Charles A. Gillen, Co G 11th Mo, (Eagle Brigade), Birds, Ill. has never seen anything regarding his old regiment in the NATIONAL TRIBUNE. He would like to know if the boys remember that first expedition of the regiment to Ft. Pillow, under the command of Gen. Pope, immediately after the capture of Island No. 10. The fleet consisted of 25 steamers loaded with troops, and convoyed by the gunboats and mortar-fleet. They suffered terribly with the cold on the trip, as they were on the hurricane deck, and it rained nine days and nights. The men, having no shelter from the weather, used to crowd around the smokestack to keep warm. The Captain of the boat they were on, complained to the Colonel; he being afraid that the crowding around the stacks would cause the boat to take fire, and guards were placed to prevent the boys from taking the little comfort to be had there.

OBIT
LAWRENCEVILLE REPUBLICAN-May 30, 1912
Death has again removed from our midst a dear parent, a beloved comrade and neighbor and loyal citizen, Charles A. Gillen, Sr. who departed this life May 21st 1912, was born in Philadelphia, Pennsylvania December 29, 1832. He was a son of Hannah and Philip Dylan, his father being a native of county Cavan, Ireland. With his brother Riley, he immigrated to this section of the country in 1840 or 1841. His father entered and bought the land now owned by Stephan Rash, and the South 40 acres now owned by Isaac Gearhart and the land on which he resided the greater part of his life.

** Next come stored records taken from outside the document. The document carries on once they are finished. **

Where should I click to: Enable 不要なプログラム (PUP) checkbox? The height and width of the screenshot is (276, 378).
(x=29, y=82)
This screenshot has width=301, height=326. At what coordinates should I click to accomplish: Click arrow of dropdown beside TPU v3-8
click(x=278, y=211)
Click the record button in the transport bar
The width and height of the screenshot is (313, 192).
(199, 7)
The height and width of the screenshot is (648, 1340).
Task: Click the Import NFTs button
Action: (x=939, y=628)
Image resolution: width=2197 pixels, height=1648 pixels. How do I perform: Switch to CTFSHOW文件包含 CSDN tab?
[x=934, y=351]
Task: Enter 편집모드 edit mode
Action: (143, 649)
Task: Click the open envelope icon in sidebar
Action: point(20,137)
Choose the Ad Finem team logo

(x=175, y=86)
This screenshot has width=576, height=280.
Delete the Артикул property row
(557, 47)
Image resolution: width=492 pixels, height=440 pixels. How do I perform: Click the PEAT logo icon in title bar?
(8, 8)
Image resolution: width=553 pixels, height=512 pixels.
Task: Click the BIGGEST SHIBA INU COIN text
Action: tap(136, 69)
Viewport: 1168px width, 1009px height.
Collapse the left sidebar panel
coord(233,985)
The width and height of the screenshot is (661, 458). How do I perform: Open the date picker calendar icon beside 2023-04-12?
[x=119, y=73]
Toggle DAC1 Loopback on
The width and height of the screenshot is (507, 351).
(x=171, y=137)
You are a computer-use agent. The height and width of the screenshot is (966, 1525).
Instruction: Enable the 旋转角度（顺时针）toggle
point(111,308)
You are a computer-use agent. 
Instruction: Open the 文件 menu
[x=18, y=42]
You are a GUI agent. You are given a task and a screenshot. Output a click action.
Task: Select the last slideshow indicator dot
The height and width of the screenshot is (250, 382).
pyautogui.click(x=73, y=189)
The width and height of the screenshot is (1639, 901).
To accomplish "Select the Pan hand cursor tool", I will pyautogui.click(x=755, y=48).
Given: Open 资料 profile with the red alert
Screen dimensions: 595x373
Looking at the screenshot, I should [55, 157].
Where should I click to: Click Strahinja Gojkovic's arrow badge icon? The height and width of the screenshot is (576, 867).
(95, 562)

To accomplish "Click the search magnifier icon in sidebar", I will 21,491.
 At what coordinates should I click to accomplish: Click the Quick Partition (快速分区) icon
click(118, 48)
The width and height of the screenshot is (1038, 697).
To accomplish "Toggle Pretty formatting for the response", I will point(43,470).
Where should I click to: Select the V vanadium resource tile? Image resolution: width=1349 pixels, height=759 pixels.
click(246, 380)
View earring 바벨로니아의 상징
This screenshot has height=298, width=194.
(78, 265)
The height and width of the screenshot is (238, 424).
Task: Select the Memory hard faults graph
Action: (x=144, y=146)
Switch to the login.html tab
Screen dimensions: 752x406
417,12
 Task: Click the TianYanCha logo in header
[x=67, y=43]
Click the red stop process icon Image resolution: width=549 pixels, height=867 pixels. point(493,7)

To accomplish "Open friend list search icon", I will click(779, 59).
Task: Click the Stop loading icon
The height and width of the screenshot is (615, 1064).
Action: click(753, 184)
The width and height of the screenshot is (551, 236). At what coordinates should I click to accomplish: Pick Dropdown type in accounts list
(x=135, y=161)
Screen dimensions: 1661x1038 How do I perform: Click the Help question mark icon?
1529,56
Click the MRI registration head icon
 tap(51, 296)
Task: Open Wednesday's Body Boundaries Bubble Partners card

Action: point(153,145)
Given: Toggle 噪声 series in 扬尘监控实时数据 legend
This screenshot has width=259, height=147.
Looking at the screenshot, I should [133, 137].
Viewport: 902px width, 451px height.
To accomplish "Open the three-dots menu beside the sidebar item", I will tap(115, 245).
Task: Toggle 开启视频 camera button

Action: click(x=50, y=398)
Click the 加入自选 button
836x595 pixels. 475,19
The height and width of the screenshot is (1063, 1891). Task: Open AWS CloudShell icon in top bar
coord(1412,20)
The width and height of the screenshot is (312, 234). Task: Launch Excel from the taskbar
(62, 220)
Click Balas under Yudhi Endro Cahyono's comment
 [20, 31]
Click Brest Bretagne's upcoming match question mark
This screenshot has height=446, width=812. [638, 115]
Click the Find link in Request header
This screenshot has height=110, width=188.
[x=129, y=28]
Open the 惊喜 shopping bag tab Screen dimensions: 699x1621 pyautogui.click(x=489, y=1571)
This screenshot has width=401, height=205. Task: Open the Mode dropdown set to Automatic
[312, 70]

His boyhood and early manhood was spent amid the privation and hardship of pioneer life. The only education he received outside of what he received in Philadelphia was obtained in the pioneer schools of this section. Although having but a meager chance to obtain an education, he was a great reader and was considered by his neighbors and friends above the average intelligence. On July 26, 1861 he responded to the call of his country and entered the camp of the Union a private in Company G 11th Missouri and served one year four months and 14 days. He was honorably discharged December 10, 1862 for disability. On December 24, 1863 he was united in marriage to Emily Price. To this union were born five children, Violet who died in infancy, Mary Bird, of Hardy, Arkansas, Philip of Pekin, Illinois, Carrie Bird of West Concord, Minnesota and Charles of Birds, Illinois. On the 10th day Of August 1882 he was mustered as a comrade in the W.H. Fritchey Post No. 150 GAR. As a member of the GAR he was honored by his comrades by being made Officer of the Day, almost the entire history of the post. He also served several terms as Commander.

Besides his children he leaves a sister Mrs. Margaret Rawlings of Hennessee, Oklahoma, his wife having preceded him to the great beyond only two months ago. He was buried in Conover Cemetery.